## TEXTE EXTRAIT
Les « audiences Paris-Tokyo » des comparutions immédiates de Bobigny
Il n’est pas rare en France que les audiences de comparutions immédiates se terminent tard dans la nuit. C’est l’une des conséquences du manque de moyens de la justice. Ludovic Friat, Vice-président au Tribunal judiciaire de Bobigny et secrétaire général de l’Union syndicale des magistrats (USM), témoigne ici de son expérience et analyse les causes de cette situation.
Le garde des Sceaux, concernant les effectifs de magistrats en France, nous assure « qu’on n’est pas loin du bon chiffre ! ». Il ajoute qu’à l’occasion de visites en juridiction, il ne rencontrerait que des « gens heureux », dont des magistrats, par l’effet des deux budgets « historiques » qu’il a obtenus. Augmentations ayant permis de recruter nombre de contractuels à durée déterminée venus soulager les juridictions.
Cette affirmation en forme d’autocongratulation ne correspond pas, et de très loin, à la réalité du vécu quotidien des personnels de justice, des avocats et des justiciables …
Comparutions immédiates : une réalité judiciaire dégradée et méconnue
Ayant présidé les audiences de comparutions immédiates à Bobigny, je peux décrire une part de cette réalité judiciaire dégradée et méconnue : mes « audiences Paris-Tokyo ».
J’appelais ainsi ces audiences préparées par les magistrats dès 09h30, commencées à 13h00 et se poursuivant jusque tard dans la nuit, par analogie avec ce vol long-courrier transcontinental interminable. Entre 11h00 et 13h00 de « vol », souvent pas mal de turbulences et à l’arrivée, pour l’équipage comme pour les passagers, un état semi-comateux de décalage horaire prononcé.
Personne n’aime siéger jusqu’au cœur de la nuit, aux heures où la fatigue se fait sentir, la concentration chute, les sentiments s’exacerbent, mais où il faut néanmoins tenter d’écouter les arguments des parties, les analyser et statuer de façon impartiale sur la culpabilité et la liberté des justiciables.

## DONNÉES FOURNIES
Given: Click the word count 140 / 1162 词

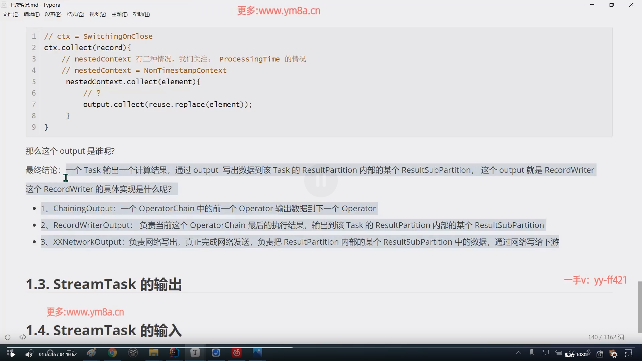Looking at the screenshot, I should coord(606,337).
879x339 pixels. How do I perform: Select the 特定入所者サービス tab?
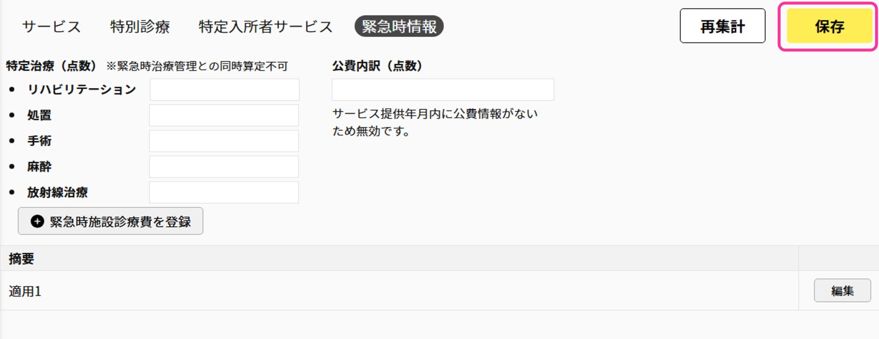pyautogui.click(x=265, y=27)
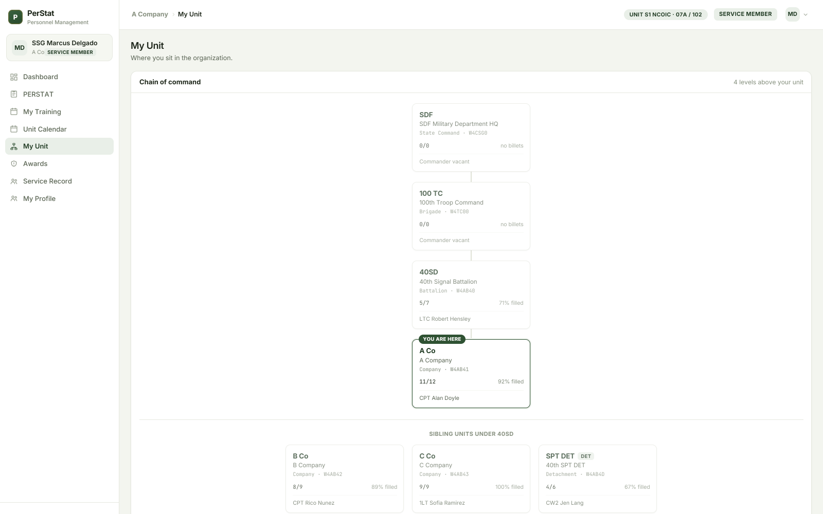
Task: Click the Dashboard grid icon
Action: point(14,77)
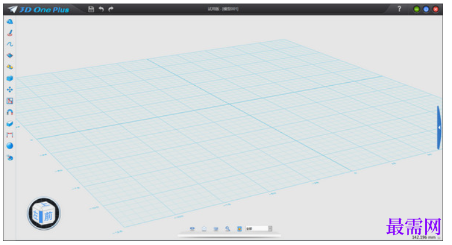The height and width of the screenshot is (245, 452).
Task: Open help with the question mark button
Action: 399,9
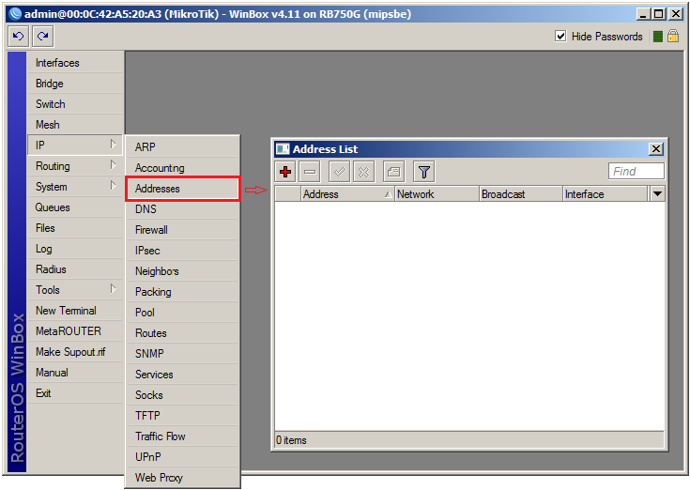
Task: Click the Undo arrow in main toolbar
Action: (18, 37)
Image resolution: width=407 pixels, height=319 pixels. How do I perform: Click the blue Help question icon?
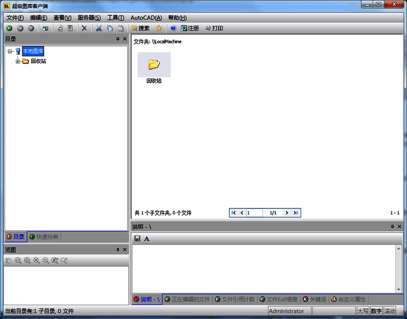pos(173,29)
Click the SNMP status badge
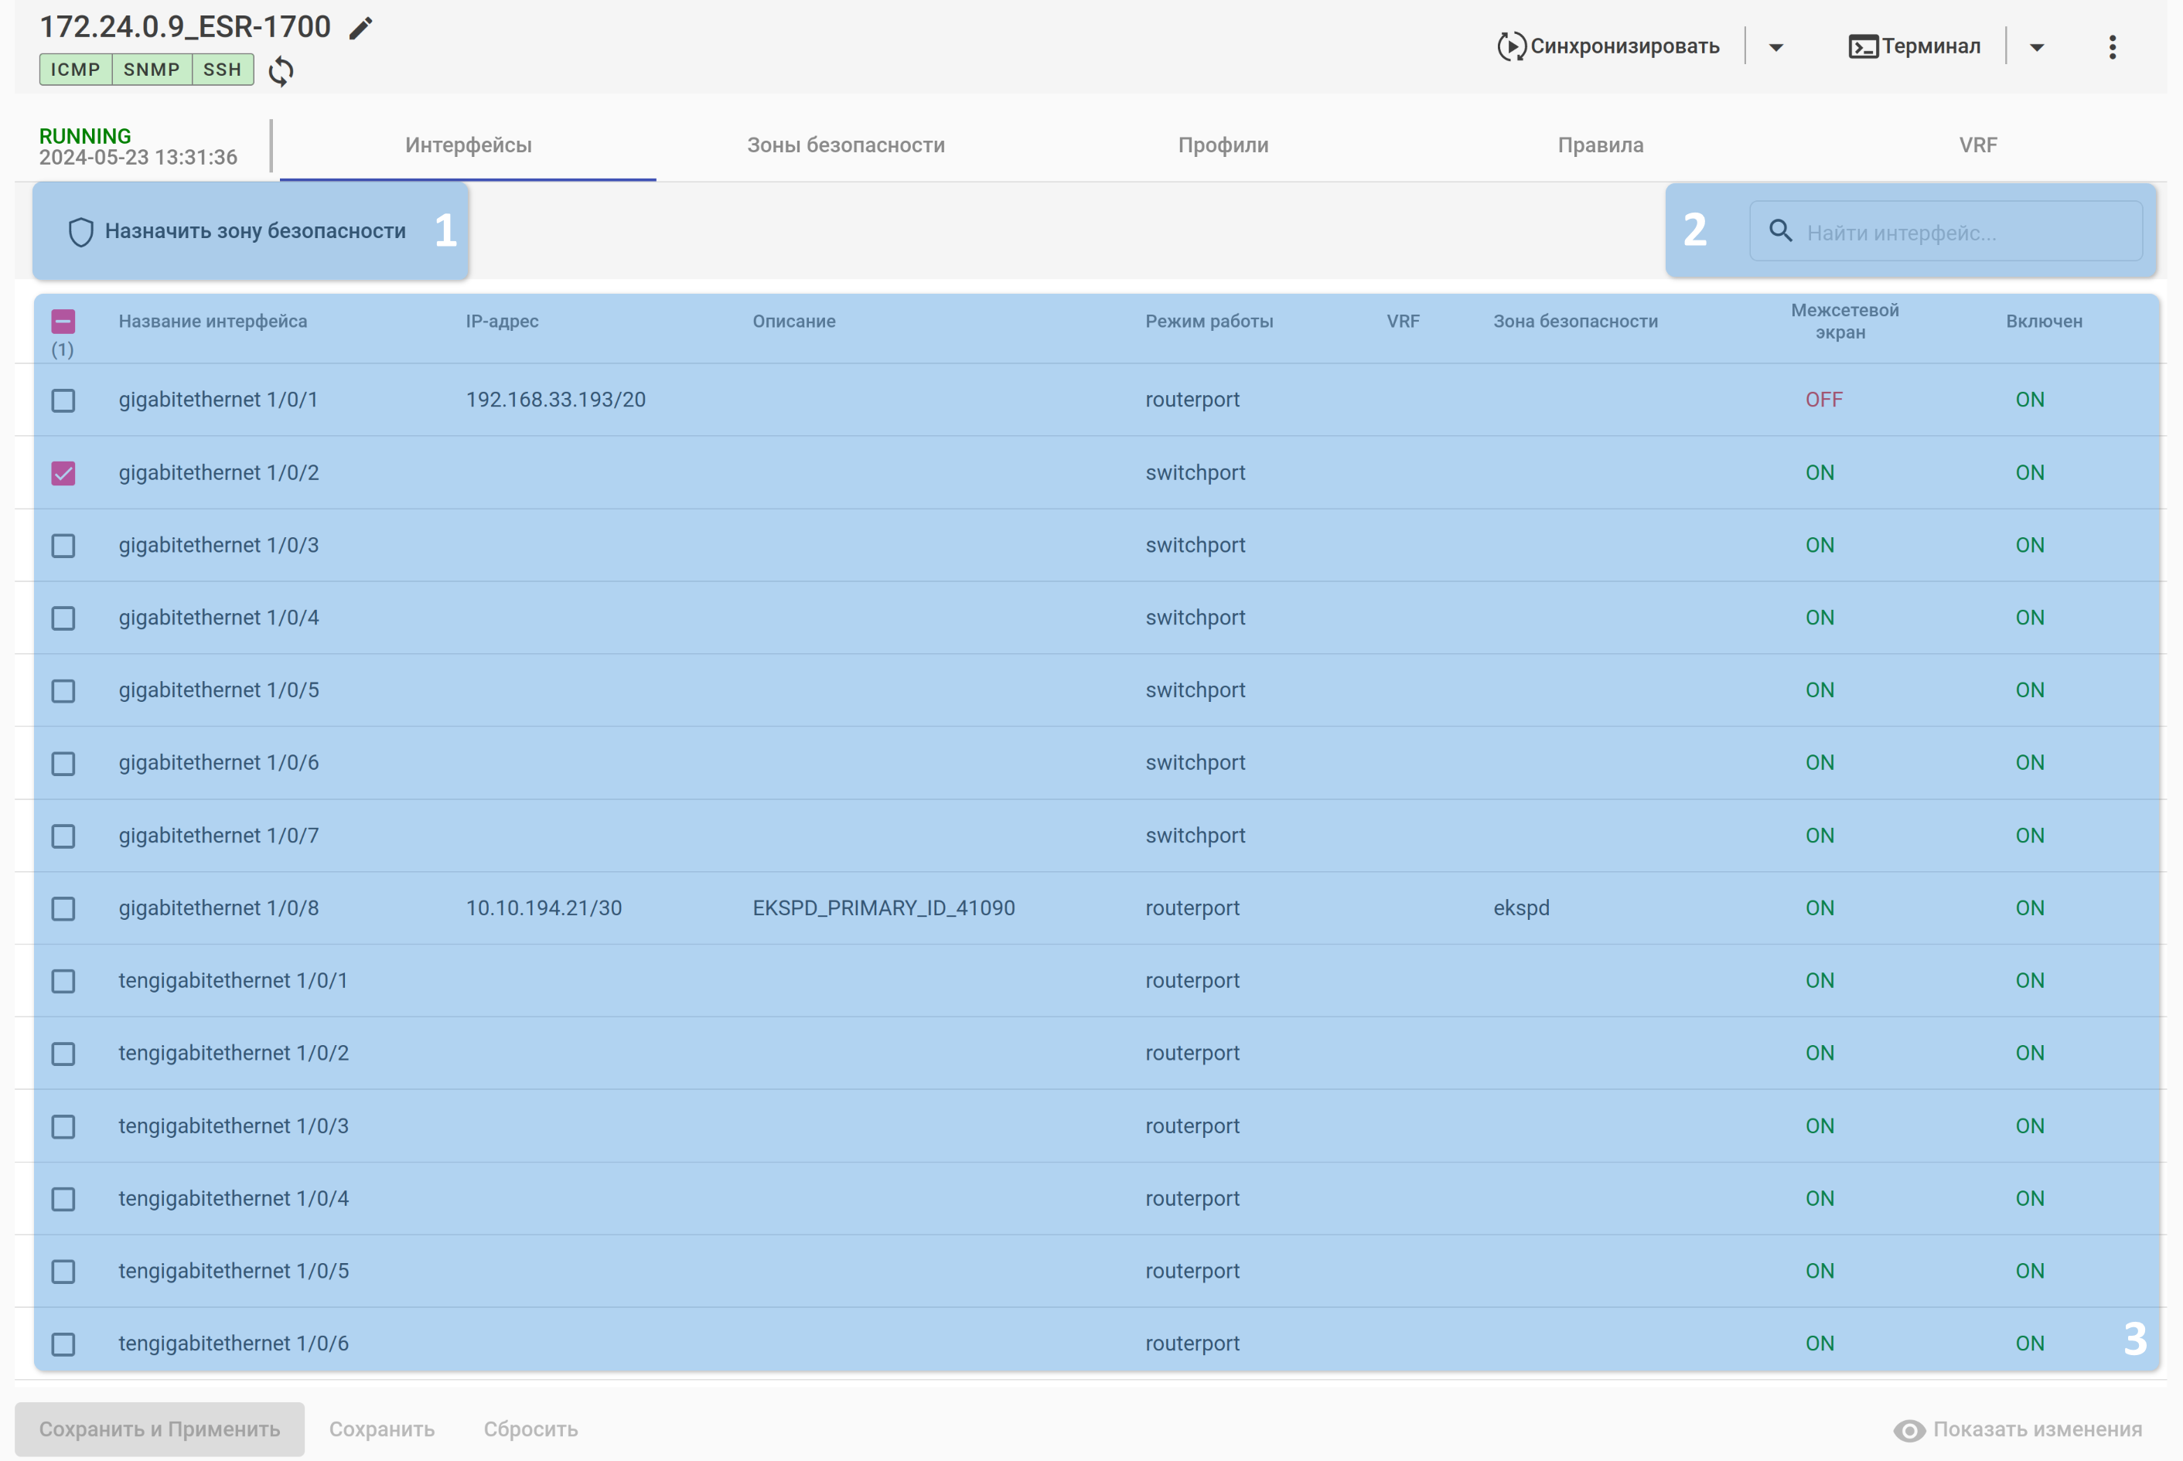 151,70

## CONSIGNES
a – D'après le texte sur les comparutions immédiates, à quelle heure commençaient les « audiences Paris-Tokyo » ?
b – Poursuivez le texte sur les comparutions immédiates à partir de sa dernière phrase.
Les entrées n'ont aucun rapport avec le texte sur les comparutions immédiates.

## RÉPONSES RÉDIGÉES
a – À 13h00.

b –
Lesquels justiciables, présentés selon cette procédure d’urgence pénale et pour des affaires à priori simples, sortent d’une garde à vue de 24 à 48h, voire 96h, puis d’un passage au dépôt (cellules) du tribunal de 20h00 maximum et attendent, de surcroît, pour certains pendant dix heures, leur tour de passage à l’audience. Bref un marathon de plus de trois jours pour la personne jugée, voire cinq jours en matière de criminalité organisée.
Autant d’heures d’attente pour la victime, qui outre son traumatisme, doit gérer sa vie familiale qui continue, l’absence de transports en commun pour rentrer chez elle passée une certaine heure …
Une circulaire du 6 juin 2001, dite « circulaire Lebranchu », avait fixé à six heures la durée maximale de l’audience pénale, délibéré compris. Appliquée à la lettre, une audience commençant à 13h00 devrait donc se terminer aux alentours de 19H00. De fait, elle ne se termine presque jamais aussi tôt.
A Bobigny, une fin d’audience à 22 heures est habituelle
A Bobigny, une fin d’audience à 21h00 est considérée comme « très acceptable voire enviable », à 22h00 comme « habituelle », à 23h00 comme « un peu tardive mais pas si rare ». Après on entre dans une autre dimension, celle de l’audience se terminant le lendemain, plus rare mais non exceptionnelle.
Par cette circulaire, schizophrène comme souvent en matière d’administration judiciaire, la garde des Sceaux de l’époque fixait une « bonne pratique », une sorte d’objectif enviable, qu’elle savait pertinemment inatteignable dans la réalité de la vie judiciaire, au vu des moyens attribués à l’institution.
Les magistrats, par volonté de ne pas emboliser davantage les audiences futures en renvoyant trop de dossiers à une date ultérieure, continuent vaille que vaille, dans une sorte d’effet tunnel effrayant, à mener leurs audiences jusqu’au milieu de la nuit. Est-ce par l’effet d’une conscience professionnelle extrême, dans une communauté où il ne fait pas bon être « le maillon faible » ? Par peur d’être mis en cause comme étant le juge qui privilégie son « confort » au détriment de l’effectivité de la réponse pénale ? Par une sorte de réflexe conditionné consistant à accepter de faire toujours plus pour pallier le manque de moyens endémique de l’institution ? Sans doute un mélange de tout cela.
Si le tribunal accepte tous les dossiers présentés en les jugeant systématiquement, sans sourciller, jusqu’au milieu de la nuit voire jusqu’au lendemain, il crée un appel d’air et de plus en plus de dossiers arrivent en cours d’après-midi ou en début de soirée et, s’ajoutant aux précédents, s’amoncellent.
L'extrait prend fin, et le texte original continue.